Once the images are set aside, return every entry exactly.

==== Data to examine ====

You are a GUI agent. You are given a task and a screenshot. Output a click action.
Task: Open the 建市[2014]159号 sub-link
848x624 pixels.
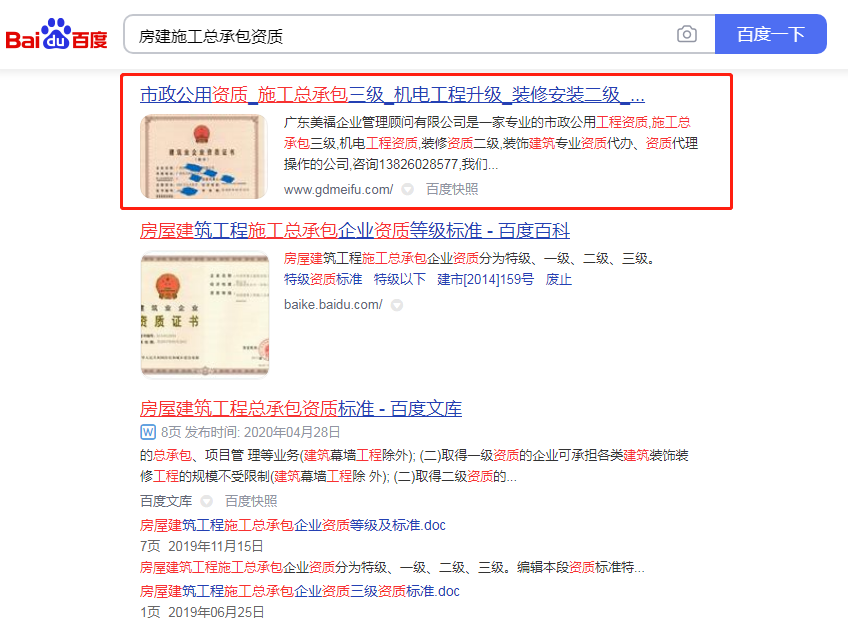coord(485,280)
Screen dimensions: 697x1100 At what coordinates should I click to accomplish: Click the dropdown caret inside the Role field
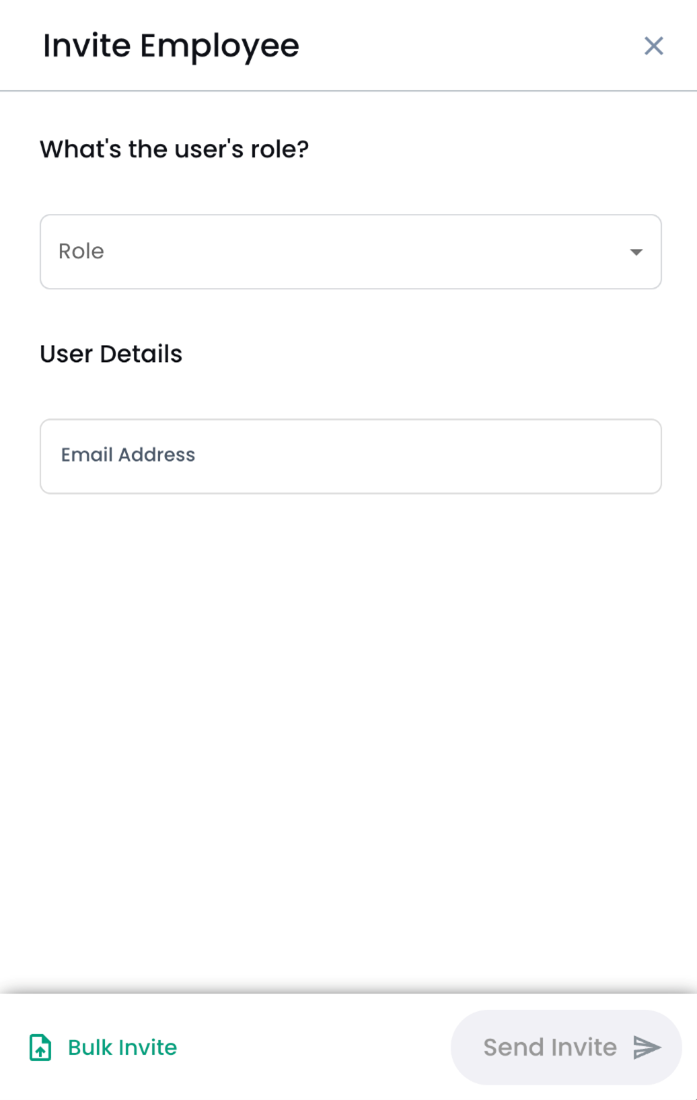click(x=636, y=252)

====

▶ Written response:
You are a GUI agent. You are given a task and a screenshot. Output a click action.
Task: Open the 建市[2014]159号 sub-link
848x624 pixels.
coord(485,280)
Screen dimensions: 697x1100 At what coordinates should I click to accomplish: Click the dropdown caret inside the Role field
click(x=636, y=252)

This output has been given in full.